23 e 24 de Junho – Véspera e dia de São João. Essa sempre foi a melhor festa pra mim. Desde quando era um guri de playground e ia passar a data em Alagoinhas na casa de Minha avó materna. Os fogos, as comida e os trajes típicos, a melancolia do forró e do baião, os licores de sabores variados sem esquecer do jenipapo, dançar colado, beijar colado. Ah...! Se fosse possível morrer colado. Que saudades do meu velho forró pé de serra sem instrumentos eletrificados e vadias com roupas de strippers. Que saudades de meu primeiro grande amor consumido por devaneios babilônicos. Que falta sinto do São João em Serra do Aporá meu amor, dos meus ciúmes juvenis e de toda a doçura que havia em teu olhar. Não o que você se tornou após esses dez anos, mas aquela menina de dezenove que me fez decolar para um mundo de incertezas sempre será amada por mim. Será que ainda seria a mais bela do universo? Meu Deus porque não esquecemos. Cristo! Abra algum portal pra essa dimensão aparentemente perdida pelo tempo, eu preciso voltar e sentir, com todos os meus órgãos do sentido, a fatalidade daquela noite lá em casa em 96 quando você me acordou vestida com minha blusa e somente com ela. Ainda gosto do São João. Pelo menos posso beber de graça, fumar bagulho na rua em meio a fumaça das fogueiras e, quem sabe, algum licor de cajá dum próximo São João em Cachoeira, me faça esquecer os memoráveis Sãos Joãos de outrora.

4 de Julho – Lembro da independência do Tio Sam e da minha fase Marxista e o movimento estudantil e as discussões rumo a lugares comuns e as bocetinhas. Sempre havia alguma por trás de cada passeata no sol insuportável.

6 de Julho – Meu aniversário. Tem tempo que parei de comemorar essa data. Nunca entendi porque as pessoas chegam a ponto de congratular uma outra por caminhar mais perto da sepultura.
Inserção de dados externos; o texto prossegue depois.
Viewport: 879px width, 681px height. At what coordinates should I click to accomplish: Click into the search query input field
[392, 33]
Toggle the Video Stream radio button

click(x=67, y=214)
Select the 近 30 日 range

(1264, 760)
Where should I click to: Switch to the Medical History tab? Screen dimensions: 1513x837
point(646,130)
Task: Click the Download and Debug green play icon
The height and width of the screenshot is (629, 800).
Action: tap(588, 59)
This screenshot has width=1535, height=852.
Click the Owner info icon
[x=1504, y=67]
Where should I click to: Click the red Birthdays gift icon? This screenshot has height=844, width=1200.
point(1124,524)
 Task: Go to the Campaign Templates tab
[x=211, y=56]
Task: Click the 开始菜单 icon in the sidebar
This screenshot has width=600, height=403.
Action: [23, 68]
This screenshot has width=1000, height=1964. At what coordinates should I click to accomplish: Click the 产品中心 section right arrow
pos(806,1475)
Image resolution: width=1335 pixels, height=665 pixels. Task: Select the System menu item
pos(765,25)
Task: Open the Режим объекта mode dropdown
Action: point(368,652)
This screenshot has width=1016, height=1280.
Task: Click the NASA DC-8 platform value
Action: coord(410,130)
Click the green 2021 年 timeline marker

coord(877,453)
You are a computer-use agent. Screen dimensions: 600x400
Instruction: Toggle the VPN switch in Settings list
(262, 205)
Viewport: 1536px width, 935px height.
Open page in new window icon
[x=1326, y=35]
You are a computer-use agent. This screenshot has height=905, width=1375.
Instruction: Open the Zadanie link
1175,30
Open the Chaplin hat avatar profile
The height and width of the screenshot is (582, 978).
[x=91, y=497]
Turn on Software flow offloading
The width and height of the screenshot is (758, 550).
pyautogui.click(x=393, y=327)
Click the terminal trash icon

Desde o fim da infância e dos presentes, essa data passou a soar falsa e superficial. Geralmente nada de interessante me acontecia nesse dia e comecei a esconder a data e a me esconder nessa hora.

É bem possível que ainda divulgue algum pensamento do velho Raiva nesses escritos, mas enquanto esse momento não chega, percebo que faltam dois pontos para o meu. Não há mais tempo, não tinha como escapar. Era chegada a deplorável hora do Good Evening.